Your goal
From the start of the material through the line containing "(x=25, y=338)", rewrite the lines with "retweet count" changed to "reply count" and everything else left as it is.

(Stored items from a collection)
• • • • • • •

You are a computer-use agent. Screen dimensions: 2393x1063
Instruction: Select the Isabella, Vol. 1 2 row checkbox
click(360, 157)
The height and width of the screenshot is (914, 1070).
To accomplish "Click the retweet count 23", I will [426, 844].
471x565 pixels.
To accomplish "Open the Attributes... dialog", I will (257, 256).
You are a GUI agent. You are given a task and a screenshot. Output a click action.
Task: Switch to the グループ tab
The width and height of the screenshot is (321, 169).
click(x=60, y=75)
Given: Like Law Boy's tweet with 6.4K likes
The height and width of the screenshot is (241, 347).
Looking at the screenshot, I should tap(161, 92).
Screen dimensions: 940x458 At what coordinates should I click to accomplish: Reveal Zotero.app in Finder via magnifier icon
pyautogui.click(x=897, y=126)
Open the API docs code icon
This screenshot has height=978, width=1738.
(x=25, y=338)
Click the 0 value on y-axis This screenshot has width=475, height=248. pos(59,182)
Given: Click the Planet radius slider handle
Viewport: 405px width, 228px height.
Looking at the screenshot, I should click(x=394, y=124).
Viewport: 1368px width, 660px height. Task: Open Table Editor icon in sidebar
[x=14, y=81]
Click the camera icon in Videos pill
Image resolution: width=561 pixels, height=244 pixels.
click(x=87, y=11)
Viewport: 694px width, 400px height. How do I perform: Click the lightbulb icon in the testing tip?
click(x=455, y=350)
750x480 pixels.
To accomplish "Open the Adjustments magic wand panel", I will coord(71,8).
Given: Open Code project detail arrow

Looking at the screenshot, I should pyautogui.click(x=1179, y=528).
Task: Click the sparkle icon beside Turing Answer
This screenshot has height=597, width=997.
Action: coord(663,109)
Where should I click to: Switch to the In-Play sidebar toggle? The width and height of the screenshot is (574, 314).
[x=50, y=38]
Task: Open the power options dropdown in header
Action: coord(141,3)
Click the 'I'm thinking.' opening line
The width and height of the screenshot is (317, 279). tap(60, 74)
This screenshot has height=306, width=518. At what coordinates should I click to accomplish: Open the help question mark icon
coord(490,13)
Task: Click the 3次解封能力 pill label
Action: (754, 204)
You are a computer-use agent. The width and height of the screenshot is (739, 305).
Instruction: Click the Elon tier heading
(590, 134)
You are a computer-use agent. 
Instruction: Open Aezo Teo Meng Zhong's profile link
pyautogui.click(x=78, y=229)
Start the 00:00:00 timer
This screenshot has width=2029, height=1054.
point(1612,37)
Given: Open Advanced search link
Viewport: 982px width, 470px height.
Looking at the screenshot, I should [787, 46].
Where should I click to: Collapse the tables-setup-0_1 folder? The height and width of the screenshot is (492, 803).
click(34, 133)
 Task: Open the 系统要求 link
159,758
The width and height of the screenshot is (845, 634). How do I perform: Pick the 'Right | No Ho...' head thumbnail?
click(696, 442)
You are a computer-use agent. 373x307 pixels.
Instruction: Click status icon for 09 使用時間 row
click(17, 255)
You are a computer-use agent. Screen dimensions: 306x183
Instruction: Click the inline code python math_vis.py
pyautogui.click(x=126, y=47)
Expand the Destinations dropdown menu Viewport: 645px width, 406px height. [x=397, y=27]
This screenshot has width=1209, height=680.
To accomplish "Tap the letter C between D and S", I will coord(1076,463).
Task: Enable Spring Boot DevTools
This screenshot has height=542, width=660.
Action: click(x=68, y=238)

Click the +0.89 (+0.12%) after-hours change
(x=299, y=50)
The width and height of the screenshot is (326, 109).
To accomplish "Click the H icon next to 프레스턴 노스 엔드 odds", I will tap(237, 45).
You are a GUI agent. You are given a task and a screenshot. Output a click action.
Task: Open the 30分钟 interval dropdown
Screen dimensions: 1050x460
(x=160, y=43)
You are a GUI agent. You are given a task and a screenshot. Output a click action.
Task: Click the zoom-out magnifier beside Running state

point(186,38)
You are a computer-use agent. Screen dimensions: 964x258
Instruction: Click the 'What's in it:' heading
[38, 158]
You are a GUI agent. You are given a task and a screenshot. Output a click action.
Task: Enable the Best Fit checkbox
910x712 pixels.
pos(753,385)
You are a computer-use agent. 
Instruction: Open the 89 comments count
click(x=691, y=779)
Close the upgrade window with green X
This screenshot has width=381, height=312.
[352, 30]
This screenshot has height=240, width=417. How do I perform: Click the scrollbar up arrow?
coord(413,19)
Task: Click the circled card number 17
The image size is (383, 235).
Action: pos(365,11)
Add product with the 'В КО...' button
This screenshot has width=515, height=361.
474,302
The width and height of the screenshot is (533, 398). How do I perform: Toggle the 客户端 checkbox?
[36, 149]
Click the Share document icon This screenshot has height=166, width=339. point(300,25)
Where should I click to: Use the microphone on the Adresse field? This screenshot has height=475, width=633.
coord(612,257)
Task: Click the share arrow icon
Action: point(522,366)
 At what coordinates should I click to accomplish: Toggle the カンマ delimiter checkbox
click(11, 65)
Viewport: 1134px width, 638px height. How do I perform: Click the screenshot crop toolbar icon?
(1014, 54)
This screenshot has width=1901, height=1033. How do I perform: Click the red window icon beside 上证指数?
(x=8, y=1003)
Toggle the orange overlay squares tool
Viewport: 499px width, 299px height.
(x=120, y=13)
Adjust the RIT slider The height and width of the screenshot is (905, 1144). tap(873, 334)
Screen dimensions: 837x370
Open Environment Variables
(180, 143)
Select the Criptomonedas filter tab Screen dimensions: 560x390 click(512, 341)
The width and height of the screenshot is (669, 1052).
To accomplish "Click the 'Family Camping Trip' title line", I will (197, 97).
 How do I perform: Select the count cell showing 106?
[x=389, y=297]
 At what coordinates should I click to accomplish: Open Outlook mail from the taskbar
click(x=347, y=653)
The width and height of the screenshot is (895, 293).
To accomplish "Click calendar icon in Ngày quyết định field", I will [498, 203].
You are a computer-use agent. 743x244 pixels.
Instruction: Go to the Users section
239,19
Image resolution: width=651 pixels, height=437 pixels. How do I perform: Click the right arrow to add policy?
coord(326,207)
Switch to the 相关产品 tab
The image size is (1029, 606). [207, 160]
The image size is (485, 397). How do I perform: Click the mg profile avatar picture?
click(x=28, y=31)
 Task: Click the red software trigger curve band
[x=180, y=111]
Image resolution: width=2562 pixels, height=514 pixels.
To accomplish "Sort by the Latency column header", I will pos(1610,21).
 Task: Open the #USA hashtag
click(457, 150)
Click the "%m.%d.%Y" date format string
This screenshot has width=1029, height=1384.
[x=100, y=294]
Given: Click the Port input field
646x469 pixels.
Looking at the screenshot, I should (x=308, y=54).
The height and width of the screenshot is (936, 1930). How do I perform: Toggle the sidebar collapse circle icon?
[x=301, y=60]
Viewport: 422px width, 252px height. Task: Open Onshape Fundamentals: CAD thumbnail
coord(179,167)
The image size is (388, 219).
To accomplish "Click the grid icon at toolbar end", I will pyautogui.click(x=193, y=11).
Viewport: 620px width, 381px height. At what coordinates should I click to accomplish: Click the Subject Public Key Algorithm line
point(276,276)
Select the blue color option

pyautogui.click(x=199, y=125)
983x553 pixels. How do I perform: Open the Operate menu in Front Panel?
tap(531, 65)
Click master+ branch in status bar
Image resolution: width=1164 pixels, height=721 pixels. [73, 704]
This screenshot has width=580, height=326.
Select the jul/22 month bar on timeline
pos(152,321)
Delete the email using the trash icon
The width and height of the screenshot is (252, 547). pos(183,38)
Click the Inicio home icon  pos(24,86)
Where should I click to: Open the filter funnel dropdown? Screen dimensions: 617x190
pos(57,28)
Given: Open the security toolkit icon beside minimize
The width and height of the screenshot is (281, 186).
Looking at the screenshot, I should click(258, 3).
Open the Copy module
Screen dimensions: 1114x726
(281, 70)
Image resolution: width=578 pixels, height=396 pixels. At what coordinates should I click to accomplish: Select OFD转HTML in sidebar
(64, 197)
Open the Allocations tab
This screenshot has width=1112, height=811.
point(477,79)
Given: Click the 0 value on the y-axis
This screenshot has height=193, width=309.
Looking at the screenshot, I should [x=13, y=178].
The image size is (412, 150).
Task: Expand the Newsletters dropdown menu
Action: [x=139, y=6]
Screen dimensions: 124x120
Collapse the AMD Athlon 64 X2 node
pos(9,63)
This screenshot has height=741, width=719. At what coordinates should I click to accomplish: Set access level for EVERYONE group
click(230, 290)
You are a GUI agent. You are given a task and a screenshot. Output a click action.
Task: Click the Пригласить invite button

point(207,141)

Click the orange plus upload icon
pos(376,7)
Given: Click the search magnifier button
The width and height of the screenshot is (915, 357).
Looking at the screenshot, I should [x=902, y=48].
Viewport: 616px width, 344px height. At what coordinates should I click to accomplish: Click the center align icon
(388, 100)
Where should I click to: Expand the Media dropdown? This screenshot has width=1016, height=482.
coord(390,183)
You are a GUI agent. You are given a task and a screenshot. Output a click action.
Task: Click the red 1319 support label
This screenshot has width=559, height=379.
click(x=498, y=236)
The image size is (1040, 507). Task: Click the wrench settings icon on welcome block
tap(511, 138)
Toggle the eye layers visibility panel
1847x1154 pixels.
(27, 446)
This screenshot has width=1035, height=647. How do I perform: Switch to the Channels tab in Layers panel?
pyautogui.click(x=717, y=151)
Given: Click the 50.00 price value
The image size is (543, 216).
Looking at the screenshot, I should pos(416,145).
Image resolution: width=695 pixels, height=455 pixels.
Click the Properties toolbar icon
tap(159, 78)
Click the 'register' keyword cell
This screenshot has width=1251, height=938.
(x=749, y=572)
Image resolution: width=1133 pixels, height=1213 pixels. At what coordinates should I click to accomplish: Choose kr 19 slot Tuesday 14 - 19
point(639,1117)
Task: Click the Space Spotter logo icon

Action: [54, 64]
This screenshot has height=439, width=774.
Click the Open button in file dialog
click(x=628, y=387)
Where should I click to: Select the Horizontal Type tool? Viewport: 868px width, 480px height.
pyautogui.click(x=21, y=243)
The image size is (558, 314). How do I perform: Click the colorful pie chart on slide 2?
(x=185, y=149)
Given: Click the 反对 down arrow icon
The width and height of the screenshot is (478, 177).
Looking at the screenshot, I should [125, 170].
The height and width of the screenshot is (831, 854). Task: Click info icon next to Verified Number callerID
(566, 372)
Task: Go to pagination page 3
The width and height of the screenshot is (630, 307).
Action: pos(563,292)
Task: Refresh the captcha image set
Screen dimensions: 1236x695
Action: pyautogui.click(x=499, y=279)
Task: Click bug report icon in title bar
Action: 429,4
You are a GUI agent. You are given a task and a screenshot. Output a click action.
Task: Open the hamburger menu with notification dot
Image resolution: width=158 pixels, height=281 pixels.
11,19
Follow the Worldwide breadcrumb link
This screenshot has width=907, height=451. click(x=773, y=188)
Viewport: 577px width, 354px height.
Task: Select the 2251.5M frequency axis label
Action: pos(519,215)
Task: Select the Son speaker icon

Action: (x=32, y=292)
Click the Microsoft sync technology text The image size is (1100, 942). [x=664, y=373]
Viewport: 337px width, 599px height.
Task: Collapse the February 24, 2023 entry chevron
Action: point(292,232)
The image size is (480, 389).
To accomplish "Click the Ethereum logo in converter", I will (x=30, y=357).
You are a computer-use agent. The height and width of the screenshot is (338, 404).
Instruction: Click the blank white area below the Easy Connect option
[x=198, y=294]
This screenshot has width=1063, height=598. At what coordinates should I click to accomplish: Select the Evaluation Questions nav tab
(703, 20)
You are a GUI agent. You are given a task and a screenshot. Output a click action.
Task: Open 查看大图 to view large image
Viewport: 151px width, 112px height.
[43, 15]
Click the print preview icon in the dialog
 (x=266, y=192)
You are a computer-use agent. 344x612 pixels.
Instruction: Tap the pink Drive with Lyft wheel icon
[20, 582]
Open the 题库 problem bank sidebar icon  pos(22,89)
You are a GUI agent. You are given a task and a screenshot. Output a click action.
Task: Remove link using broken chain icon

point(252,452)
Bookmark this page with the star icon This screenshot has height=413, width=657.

• • • • • • •

Result of this task
You are a computer-use agent. Screen dimensions: 2393x1063
Instruction: Select the Isabella, Vol. 1 2 row checkbox
click(360, 157)
The height and width of the screenshot is (914, 1070).
To accomplish "Click the reply count 23", I will [426, 844].
471x565 pixels.
To accomplish "Open the Attributes... dialog", I will (257, 256).
You are a GUI agent. You are given a task and a screenshot. Output a click action.
Task: Switch to the グループ tab
The width and height of the screenshot is (321, 169).
click(x=60, y=75)
Given: Like Law Boy's tweet with 6.4K likes
The height and width of the screenshot is (241, 347).
Looking at the screenshot, I should tap(161, 92).
Screen dimensions: 940x458 At what coordinates should I click to accomplish: Reveal Zotero.app in Finder via magnifier icon
pyautogui.click(x=897, y=126)
Open the API docs code icon
This screenshot has height=978, width=1738.
(x=25, y=338)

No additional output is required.